**DIRECTION A**
Express the lines of the records as a JSON list of strings, one string per line, leaving out blank lines. Begin at the line of the records that contains "Given: Click the Find" and stop after the line that contains "pos(96,671)", including both.

**SELECTION**
Distributed ledger technology and retirement savings infrastructure – part 2

August 22, 2017

In a previous article, Distributed ledger technology and retirement savings infrastructure – part 1 – the basics, we set out to define distributed ledger technologies (DLT). In this article we discuss some of the practical effects on retirement plan administration that may result from the adoption of distributed ledger technologies (DLT) by the financial services industry as a whole and by retirement plan sponsors and service providers. We then consider the policy implications of some of these changes. We conclude with a brief discussion of some legal/ERISA issues that DLT may raise.

**DATA ENTRIES**
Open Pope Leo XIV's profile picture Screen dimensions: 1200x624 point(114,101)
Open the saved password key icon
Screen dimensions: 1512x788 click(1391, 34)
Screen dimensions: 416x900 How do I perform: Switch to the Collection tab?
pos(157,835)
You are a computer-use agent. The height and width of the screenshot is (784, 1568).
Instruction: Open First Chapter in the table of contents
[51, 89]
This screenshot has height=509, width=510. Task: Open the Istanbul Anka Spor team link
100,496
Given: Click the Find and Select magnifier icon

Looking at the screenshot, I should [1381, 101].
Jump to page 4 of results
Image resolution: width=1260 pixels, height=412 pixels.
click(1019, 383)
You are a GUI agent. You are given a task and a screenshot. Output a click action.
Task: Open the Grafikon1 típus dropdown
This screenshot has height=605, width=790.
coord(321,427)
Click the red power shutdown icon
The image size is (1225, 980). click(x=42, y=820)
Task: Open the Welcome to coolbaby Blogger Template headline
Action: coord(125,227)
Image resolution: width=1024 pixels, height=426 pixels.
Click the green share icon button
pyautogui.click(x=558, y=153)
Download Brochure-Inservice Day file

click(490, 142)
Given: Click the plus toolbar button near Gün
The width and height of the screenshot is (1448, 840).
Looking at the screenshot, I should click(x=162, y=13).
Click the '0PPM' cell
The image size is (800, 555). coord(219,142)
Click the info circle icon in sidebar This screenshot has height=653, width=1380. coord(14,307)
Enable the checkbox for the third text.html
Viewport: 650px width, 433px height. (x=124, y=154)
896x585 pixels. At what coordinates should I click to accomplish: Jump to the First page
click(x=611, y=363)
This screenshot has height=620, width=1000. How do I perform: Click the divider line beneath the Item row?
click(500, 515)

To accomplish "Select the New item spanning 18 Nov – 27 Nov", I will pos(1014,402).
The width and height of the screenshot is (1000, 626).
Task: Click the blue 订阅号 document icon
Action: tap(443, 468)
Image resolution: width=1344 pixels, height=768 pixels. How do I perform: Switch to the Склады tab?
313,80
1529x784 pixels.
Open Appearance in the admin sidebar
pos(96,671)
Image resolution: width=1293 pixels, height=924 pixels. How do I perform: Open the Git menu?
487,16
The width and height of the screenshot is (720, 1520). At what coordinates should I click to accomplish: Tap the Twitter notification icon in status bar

**DIRECTION B**
Continue the article on distributed ledger technology and retirement savings infrastructure from where it stops.

**TASK RESPONSE A**
[
  "Given: Click the Find and Select magnifier icon",
  "Looking at the screenshot, I should [1381, 101].",
  "Jump to page 4 of results",
  "Image resolution: width=1260 pixels, height=412 pixels.",
  "click(1019, 383)",
  "You are a GUI agent. You are given a task and a screenshot. Output a click action.",
  "Task: Open the Grafikon1 típus dropdown",
  "This screenshot has height=605, width=790.",
  "coord(321,427)",
  "Click the red power shutdown icon",
  "The image size is (1225, 980). click(x=42, y=820)",
  "Task: Open the Welcome to coolbaby Blogger Template headline",
  "Action: coord(125,227)",
  "Image resolution: width=1024 pixels, height=426 pixels.",
  "Click the green share icon button",
  "pyautogui.click(x=558, y=153)",
  "Download Brochure-Inservice Day file",
  "click(490, 142)",
  "Given: Click the plus toolbar button near Gün",
  "The width and height of the screenshot is (1448, 840).",
  "Looking at the screenshot, I should click(x=162, y=13).",
  "Click the '0PPM' cell",
  "The image size is (800, 555). coord(219,142)",
  "Click the info circle icon in sidebar This screenshot has height=653, width=1380. coord(14,307)",
  "Enable the checkbox for the third text.html",
  "Viewport: 650px width, 433px height. (x=124, y=154)",
  "896x585 pixels. At what coordinates should I click to accomplish: Jump to the First page",
  "click(x=611, y=363)",
  "This screenshot has height=620, width=1000. How do I perform: Click the divider line beneath the Item row?",
  "click(500, 515)",
  "To accomplish \"Select the New item spanning 18 Nov – 27 Nov\", I will pos(1014,402).",
  "The width and height of the screenshot is (1000, 626).",
  "Task: Click the blue 订阅号 document icon",
  "Action: tap(443, 468)",
  "Image resolution: width=1344 pixels, height=768 pixels. How do I perform: Switch to the Склады tab?",
  "313,80",
  "1529x784 pixels.",
  "Open Appearance in the admin sidebar",
  "pos(96,671)"
]

**TASK RESPONSE B**
DLT and the financial services industry

As described by the Fed (Federal Reserve Board, Washington, D.C., Finance and Economics Discussion Series, Distributed ledger technology in payments, clearing, and settlement, Mills, Wang, Malone, Ravi, Marquardt, Chen, Badev, Brezinski, Fahy, Liao, Kargenian, Ellithorpe, Ng, and Baird. 2016-095. Hereafter, “Fed 2016.”):

[Financial industry] participants and technology firms are increasingly exploring ways to develop and deploy DLT arrangements for use in payments, clearing, and settlement. Although the technology has the potential to provide a new way of storing, recording, and transferring digital assets, at present most industry participants are looking at ways to integrate the technology into existing systems and institutions. Many models may alter or eliminate some roles of current intermediaries in payments, clearing, and settlement but may not necessarily eliminate the need for coordination or centralization of certain functions by trusted intermediaries. These trusted intermediaries could still be needed to play important roles in addressing frictions beyond what DLT may be able to accomplish or may be able to use DLT arrangements to improve or evolve how they accomplish their respective missions.

Bottom line: DLT is being implemented (at least incrementally) by the financial services industry.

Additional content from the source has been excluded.